What does it cost to refinance?    What are the benefits?

Ever heard the old rule of thumb, you should only refinance if your new interest rate is at least two points lower? That may have been true years ago, but with refinancing, it's never the wrong time to think about a new loan!.

When you refinance, you might be able to lower your interest rate and monthly payment -- sometimes significantly.  With lower rates and balances, you might also be able to build up home equity faster with a shorter-term new mortgage.

All these benefits do cost something, though. When you refinance, you're paying for most of the same things you paid for when you obtained your original mortgage. These might include settlement costs and other fees, an appraisal, lender's title insurance, underwriting fees, and so on.

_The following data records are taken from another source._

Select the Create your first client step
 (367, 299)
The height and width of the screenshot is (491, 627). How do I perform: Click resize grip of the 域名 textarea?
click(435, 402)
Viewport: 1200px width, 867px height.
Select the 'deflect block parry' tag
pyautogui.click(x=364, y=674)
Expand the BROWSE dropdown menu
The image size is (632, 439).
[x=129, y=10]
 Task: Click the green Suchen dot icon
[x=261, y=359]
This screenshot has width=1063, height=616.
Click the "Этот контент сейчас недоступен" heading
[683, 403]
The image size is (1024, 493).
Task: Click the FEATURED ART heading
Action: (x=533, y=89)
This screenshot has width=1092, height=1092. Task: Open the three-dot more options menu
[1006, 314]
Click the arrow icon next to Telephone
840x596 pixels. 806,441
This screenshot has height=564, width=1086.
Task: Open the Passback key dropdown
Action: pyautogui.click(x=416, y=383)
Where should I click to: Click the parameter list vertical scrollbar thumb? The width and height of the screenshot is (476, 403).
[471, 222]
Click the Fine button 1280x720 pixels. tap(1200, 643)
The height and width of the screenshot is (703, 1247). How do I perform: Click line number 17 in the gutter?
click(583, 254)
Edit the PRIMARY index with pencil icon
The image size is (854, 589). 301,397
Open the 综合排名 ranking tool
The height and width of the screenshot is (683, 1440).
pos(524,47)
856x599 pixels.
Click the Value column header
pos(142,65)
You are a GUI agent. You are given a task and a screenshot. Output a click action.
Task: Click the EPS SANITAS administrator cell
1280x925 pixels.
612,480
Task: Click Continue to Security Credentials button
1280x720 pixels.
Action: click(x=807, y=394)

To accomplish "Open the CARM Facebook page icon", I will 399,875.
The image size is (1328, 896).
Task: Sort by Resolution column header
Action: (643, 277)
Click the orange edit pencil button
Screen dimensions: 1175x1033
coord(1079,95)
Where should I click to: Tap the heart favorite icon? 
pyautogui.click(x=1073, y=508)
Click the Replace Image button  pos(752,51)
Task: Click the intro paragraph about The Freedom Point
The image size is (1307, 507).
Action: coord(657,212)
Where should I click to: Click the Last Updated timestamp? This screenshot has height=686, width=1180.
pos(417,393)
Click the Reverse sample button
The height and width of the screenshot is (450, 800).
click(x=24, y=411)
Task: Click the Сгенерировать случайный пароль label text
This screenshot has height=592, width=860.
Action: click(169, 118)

You might want to pay points to get a lower interest rate. If you pay (on average) 3% of the loan amount up front, your savings for the life of the new mortgage can be significant. You should be aware that the IRS has recently said that points paid for the purpose of refinancing your mortgage cannot be deducted in their entirety in the year you pay them, but should be amortized over the life of the loan; unless the refinanced loan is primarily for home improvements. Consult your tax professional before deducting points you pay on your new mortgage from your federal income taxes.

Ultimately, for most people the amount of up-front costs to refinance are made up very quickly in monthly savings. We'll work with you to determine what program is best for you, considering how likely you are to sell your home in the near future, and what effect refinancing might have on your monthly cash flow.